Why are graph analytics effective in understanding the dynamics of large social networks? Where is research heading in this area?

Graphs are of tremendous importance in understanding the dynamics of large social networks. The graph abstraction allows natural modeling of people, devices, social media posts (as vertices), and interactions and information flow (as edges). With the availability of new open-source tools, such as STINGER, StreamWare, and Arkouda, as mentioned earlier, we’re able to discover emerging trends, find new communities, identify campaigns of misinformation, and make social networks safer by removing malicious actors. I’m proud of my team of collaborators and students whose research and algorithms are used in practice today. While parallel graph algorithms and supercomputers have helped analyze massive data sets, they are often performing forensic analysis after an egregious event. With new algorithmic and architectural developments that enable high-performance streaming analytics, future research will solve predictive analytics—actionable intelligence that understands events as they unfold and allows for real-time actions within the network.

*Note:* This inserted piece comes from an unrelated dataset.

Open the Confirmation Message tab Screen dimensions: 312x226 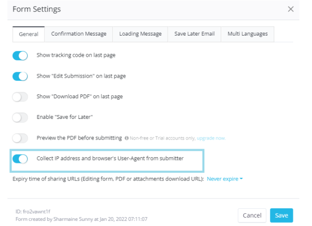[79, 34]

David A. Bader is a Distinguished Professor and a founder of the Department of Data Science and Director of the Institute for Data Science at New Jersey Institute of Technology. His research interests are at the intersection of high-performance computing and real-world applications, including cybersecurity, massive-scale analytics, and computational genomics. Bader has co-authored over 300 scholarly papers and received best paper awards at various conferences. He is the editor of the books Massive Graph Analytics, Graph Partitioning and Graph Clustering, Scientific Computing with Multicore and Accelerators, and Petascale Computing.

Bader serves as Editor-in-Chief of ACM Transactions on Parallel Computing (TOPC). Bader was selected as an ACM Fellow for contributions to high-performance computing systems, graph analytics, and technical leadership in parallel computing. He is also a Fellow of the Society of Industrial and Applied Mathematics (SIAM), the American Association for the Advancement of Science (AAAS), and the Institute of Electrical and Electronics Engineers (IEEE). Bader received the 2021 IEEE Sidney Fernbach Award for the development of Linux-based massively parallel production computers and for pioneering contributions to scalable discrete parallel algorithms for real-world applications.